**** Source data

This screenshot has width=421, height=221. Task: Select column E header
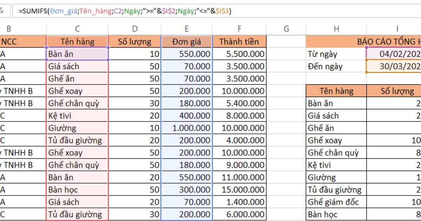pos(186,29)
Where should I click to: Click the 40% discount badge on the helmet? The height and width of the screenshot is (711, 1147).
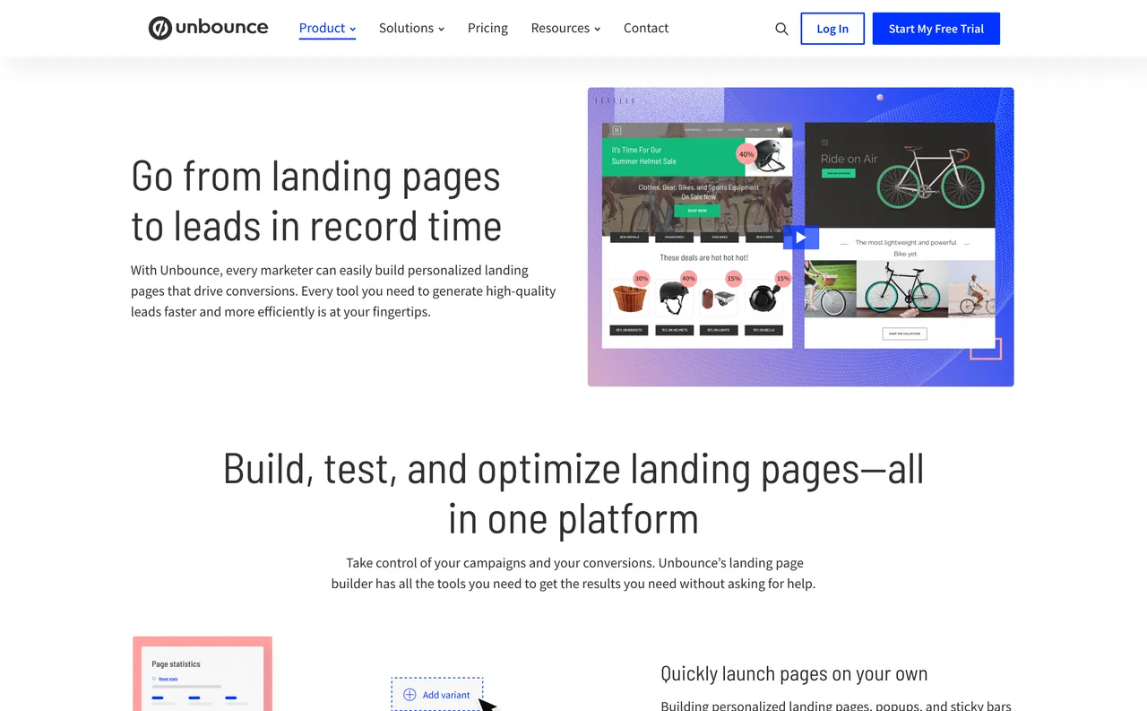coord(746,155)
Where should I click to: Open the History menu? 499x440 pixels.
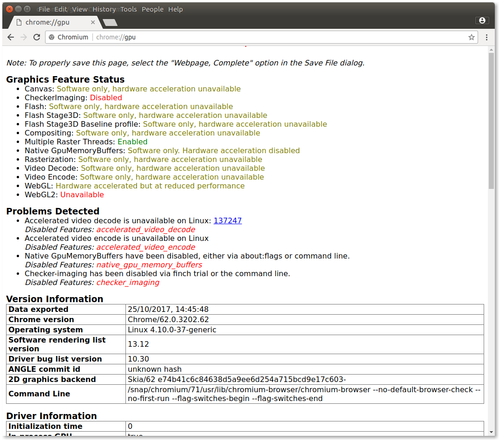click(104, 9)
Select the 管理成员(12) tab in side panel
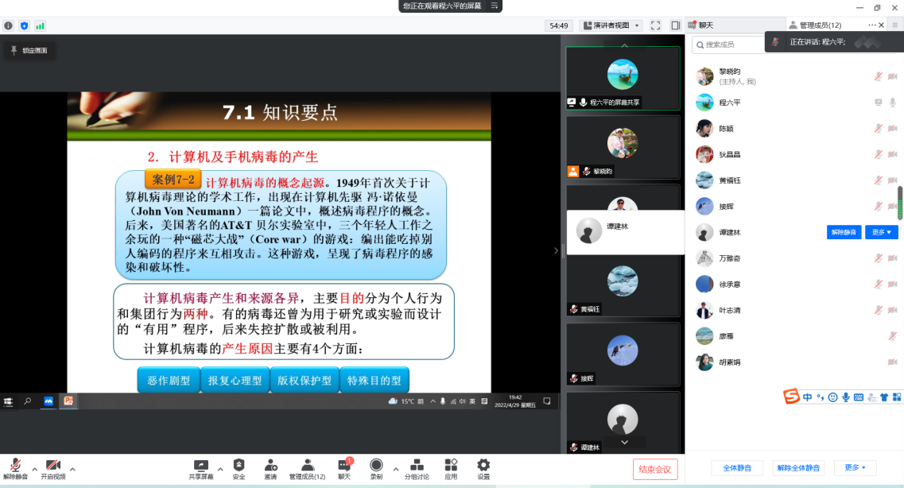This screenshot has height=488, width=904. [824, 25]
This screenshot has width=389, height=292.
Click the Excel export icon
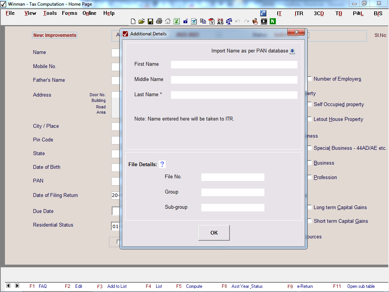point(177,21)
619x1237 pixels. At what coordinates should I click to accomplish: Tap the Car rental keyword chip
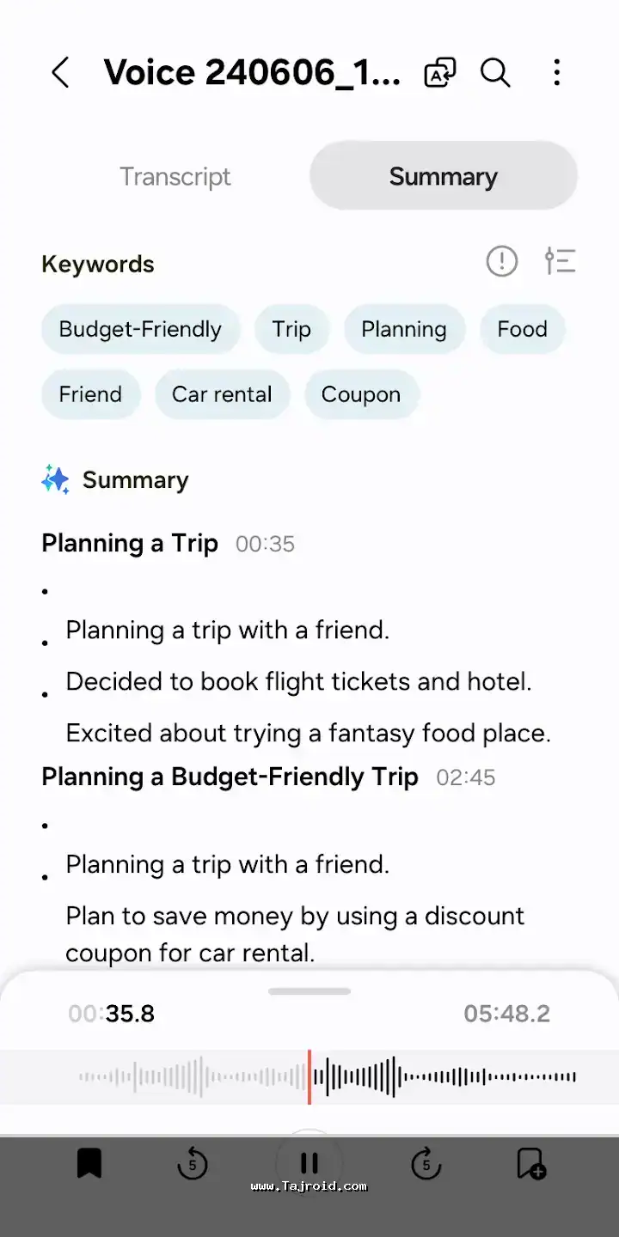coord(222,394)
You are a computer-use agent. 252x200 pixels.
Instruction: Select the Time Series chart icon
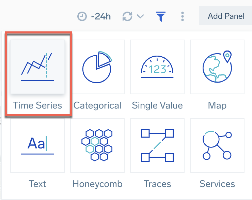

********

When you reach the line containing "Click the Excel export icon" in the entries above, please retype it and each line after it through the last one, exactly, without the pictures.

Click the Excel export icon
point(177,21)
619x1237 pixels. At what coordinates should I click to accomplish: Tap the Car rental keyword chip
coord(222,394)
You are a computer-use agent. 252x200 pixels.
Instruction: Select the Time Series chart icon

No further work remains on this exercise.